Despite their early exit from the conference tournament, the Eagles remain hopeful heading into the NAIA championship.


Kyle Kohner/THE CHIMES [file]

Keaton Moore, Writer

The Eagles headed into the Golden State Athletic Conference tournament following an 11-9 victory over the Bethesda University Flames on May 4 to end their regular season. Yet, the offense that delivered Biola a 35-16 regular season record — the most wins in a season since going 38-22 in 2011 —  fell silent in the tournament.

A silent offense

Following their dramatic three-game series on April 28-29, the Eagles opened up the GSAC tournament against the Vanguard University Lions. After four scoreless innings, the Eagles fell behind 6-0 when the Lions scored six runs in the fifth inning and eventually lost 16-3.

Vanguard put up 10 runs in the seventh and ninth innings before the Eagles hit the scoreboard. Senior left fielder Daniel Rasmussen’s bases-loaded walk in the ninth brought home Biola’s first run of the game and sophomore center fielder Jerron Largusa kept the inning alive with a two-run RBI single.

However, their comeback attempt proved too little as senior starting pitcher Jimmy Gallarda, who allowed six runs and walked four in six innings, dropped to 9-3 by receiving the loss.

The Eagles joined The Master’s University in the elimination bracket but could not stay alive in the tournament after losing to the Mustangs 12-3.

Too great a deficit

Junior starting pitcher Wyatt Haccou started the game rather than junior starting pitcher Micah Beyer despite Beyer’s success against the Mustangs this season. Haccou entered his start following strong outings in his last three games, but unfortunately he could not tame the Mustangs.

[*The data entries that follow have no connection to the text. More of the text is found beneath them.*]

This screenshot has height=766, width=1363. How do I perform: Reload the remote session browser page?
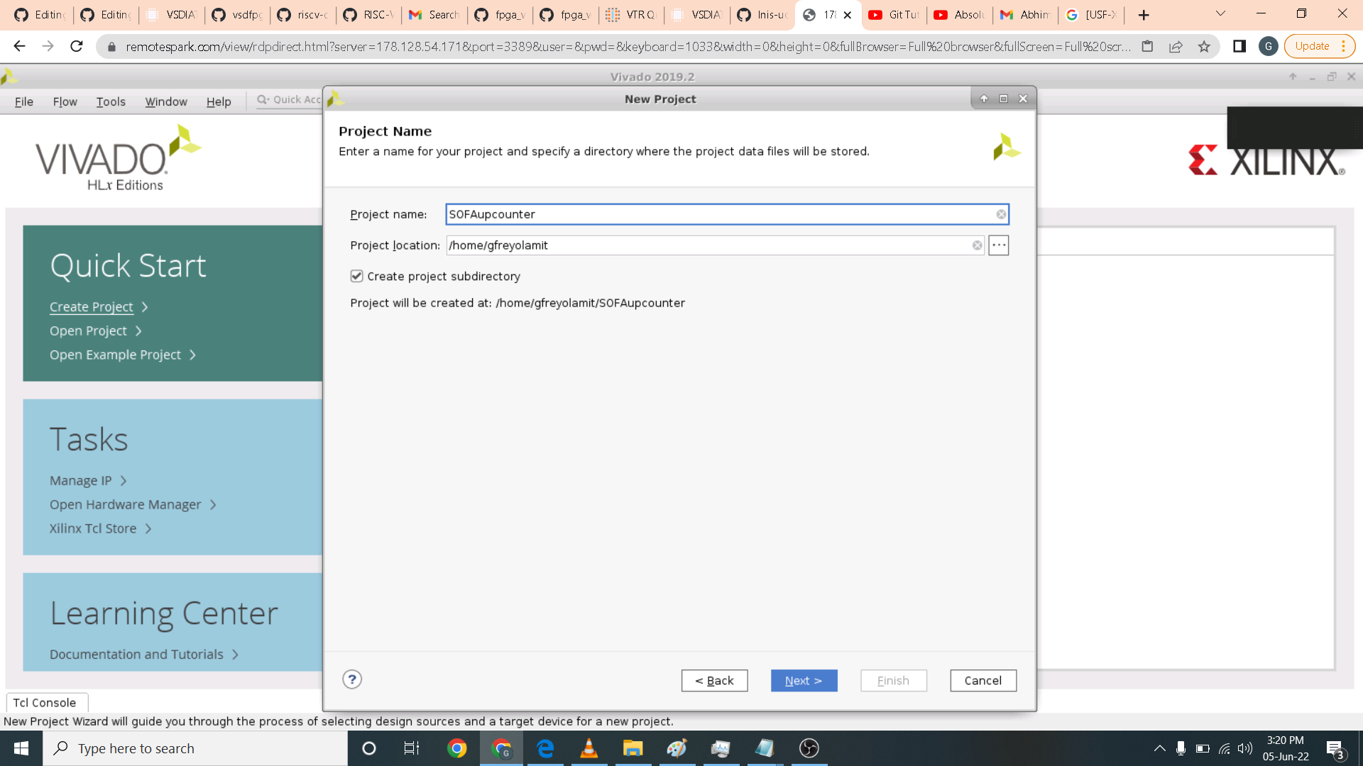77,47
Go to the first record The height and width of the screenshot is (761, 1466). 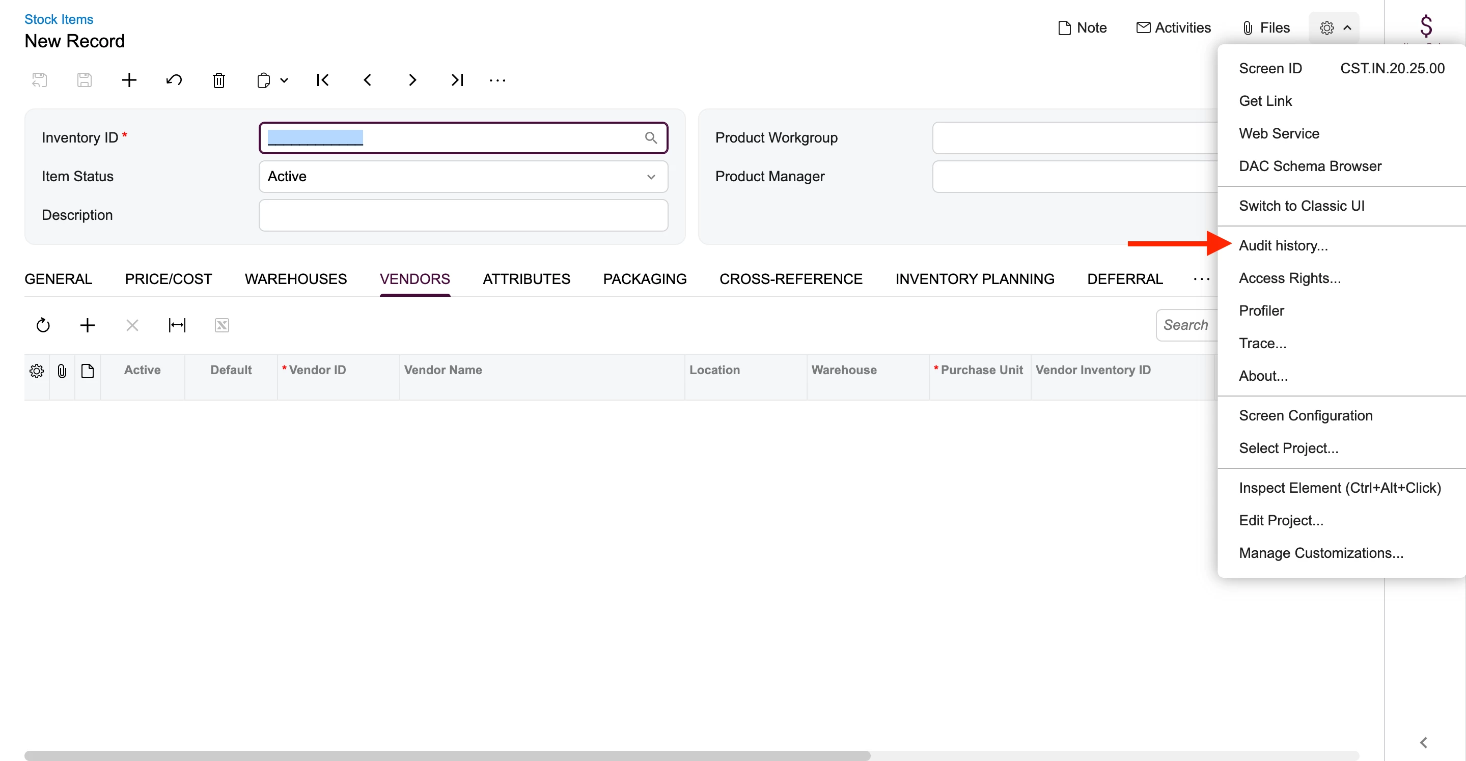323,80
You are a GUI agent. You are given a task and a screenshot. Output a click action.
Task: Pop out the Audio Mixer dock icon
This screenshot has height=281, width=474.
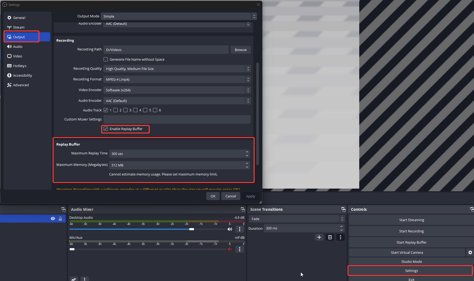[x=243, y=209]
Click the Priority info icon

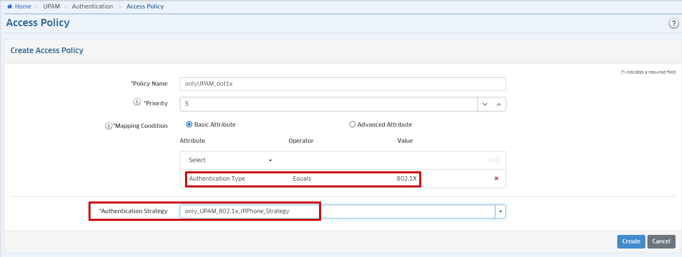point(137,102)
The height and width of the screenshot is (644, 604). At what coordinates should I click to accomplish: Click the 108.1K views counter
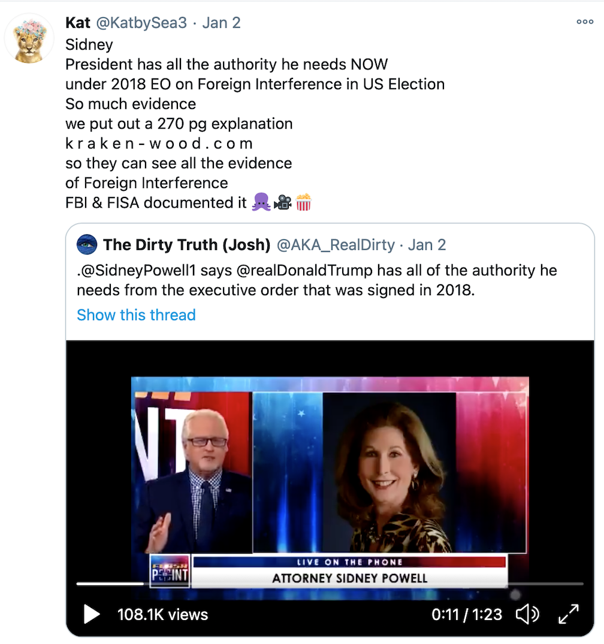pyautogui.click(x=163, y=615)
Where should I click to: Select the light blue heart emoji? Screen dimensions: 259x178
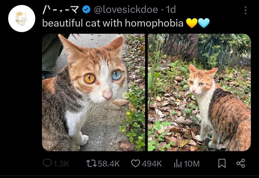click(x=204, y=23)
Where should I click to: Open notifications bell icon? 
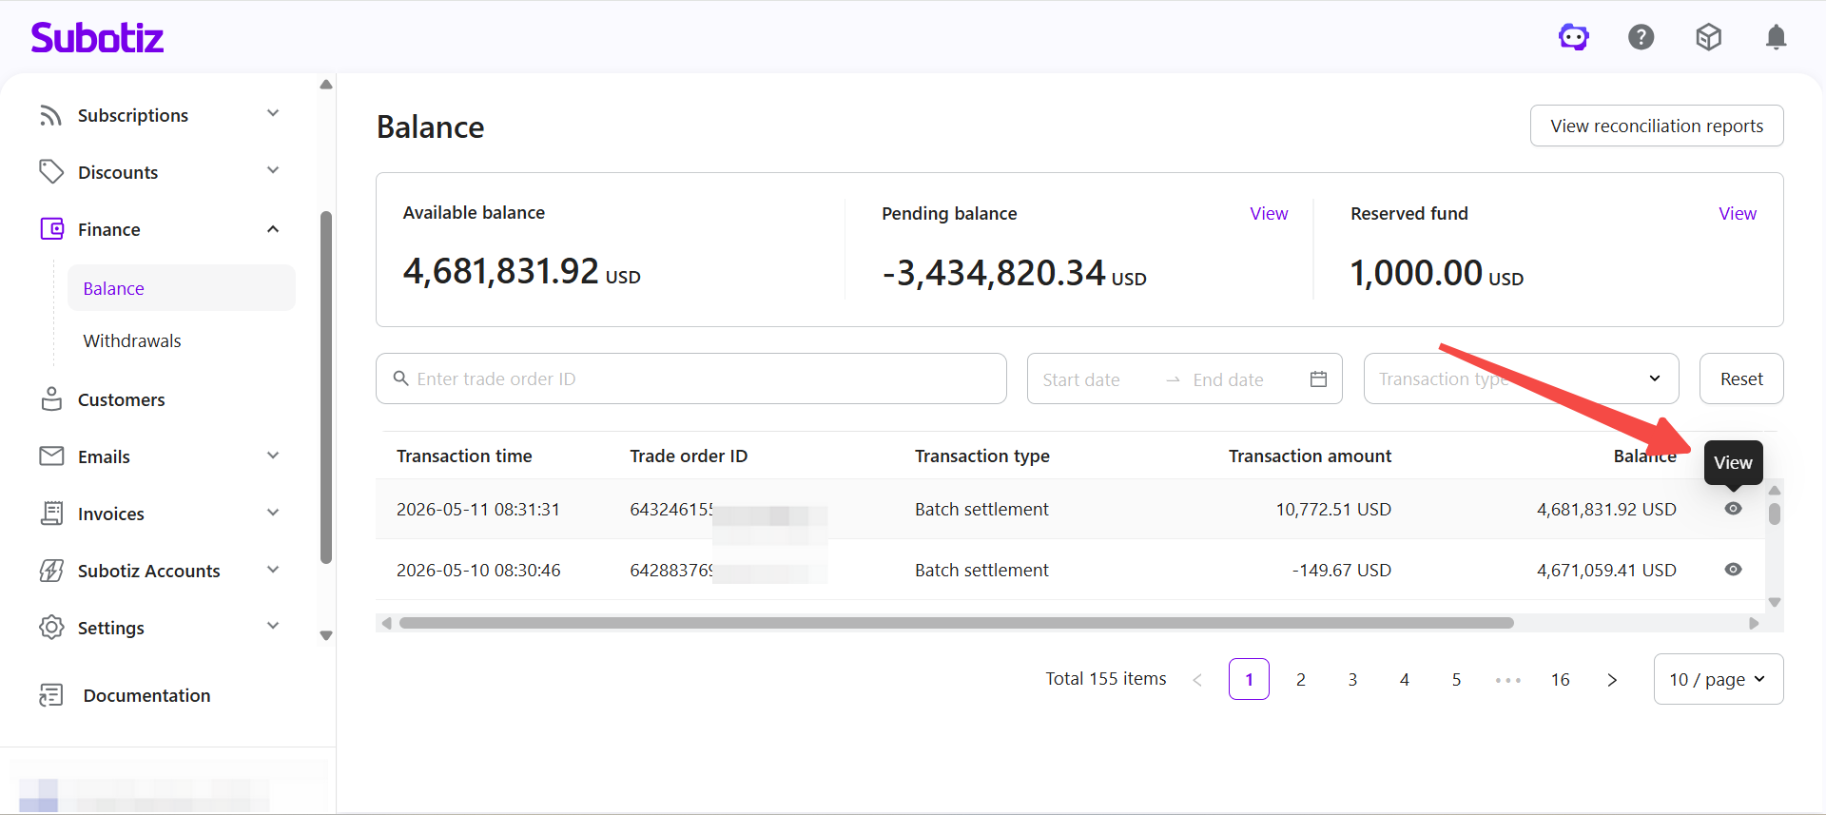[1776, 37]
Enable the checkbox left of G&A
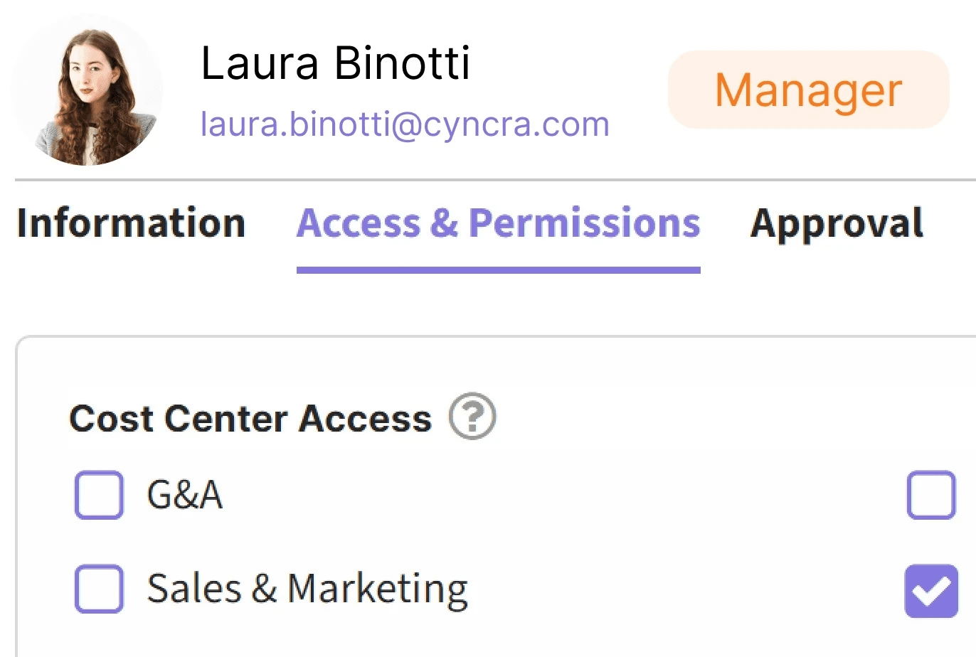The image size is (976, 657). coord(99,494)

After senior left fielder Sam Thorne put the Eagles ahead with a sacrifice fly in the first, the Mustangs took a 7-1 lead by scoring two runs in the first and five in the second. Although Biola benefitted from junior first baseman Colton Worthington’s strong showing at the plate – 5-5 with two runs, two RBI and one homerun – the deficit proved too great.

Regardless of their failed conference championship run, the Eagles are ranked No. 24 in the National Association of Intercollegiate Athletics, thus earning a spot in the upcoming NAIA tournament. Their seeding in the tournament will be announced during a selection show on May 11, where coaches throughout the league will bid on how the opening bracket should look.